1: Identify all relevant countries in which you are marketing and incorporate their quality regulations and standards into your quality system, from the quality manual down. In some cases, this may require the services of a competent technical translator. It is important that these regulations be referenced as benchmarks for exported product to that constituency. Careful examination of the requirements may reveal little need for real work with respect to quality system revision if your operations are already in good control. However, you may want to consider whether it makes sense for all products to be in compliance with all quality systems from various countries. If there are carve-outs, related for example to the need to satisfy country-specific pharmacopeial standards that would be onerous to apply across the board, it is important to define how such exceptional products are to be handled.
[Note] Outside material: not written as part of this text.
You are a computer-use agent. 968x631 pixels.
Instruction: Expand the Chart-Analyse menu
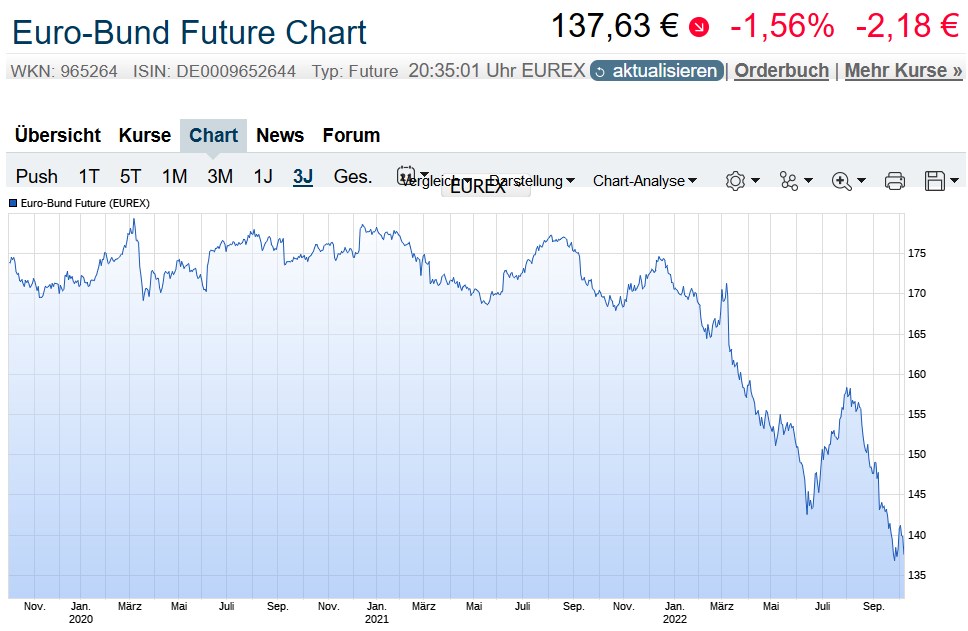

2: Educate your quality management regarding the requirements of emerging and changing national regulations. An endpoint for this ongoing education might include a matrix in which regulations are compared formally in order to identify areas where requirements are not harmonized. Since regulators are not always fluent in English, how are you going to communicate your system to the auditors when they are on site? When US inspectors conduct foreign inspections, some level of English-language translation is expected for high-level documents. It would not be unreasonable then for inspectors from other countries to query the fact that documentation is available only in English. A good first step might be to consider translation of high-level or critical documents when you prepare for a foreign inspection.
3: Use risk analysis extensively to determine where quality resource allocations should be made. Regulatory agencies are currently attempting to use a risk-based approach to determine where they put their inspectional energies, and so should you. If you use a formally documented, risk-based approach to identify areas where the largest safety or quality concerns might be centered, you stand a better chance of convincing the regulators that you have a responsive system in which critical processes and elements are controlled with heightened attention. Resources are not infinite, so directing those resources to the areas where problems are most likely to occur is a good business decision as well.
4: Put particular focus on corrective and preventive actions (CAPAs) that cut across several areas of concern in a manufacturing operation. Every year FDA speakers give talks on the failure of companies to perform effective and efficient CAPA. CAPA spreadsheets should not be the place that complaints and problems go for death and burial. If resources are limited, a risk-based approach to priority-setting is better than a first-in, first-out, or random selection of action items that can be seen in some organizations.
5: Become a proponent of harmonization activities, and encourage your company to get involved in harmonization efforts at the international and political level. If we must look to a future where every country has its own regulations and inspection schedules, we will be spending more time, not less, in inspectional activities that deflect energy from other tasks.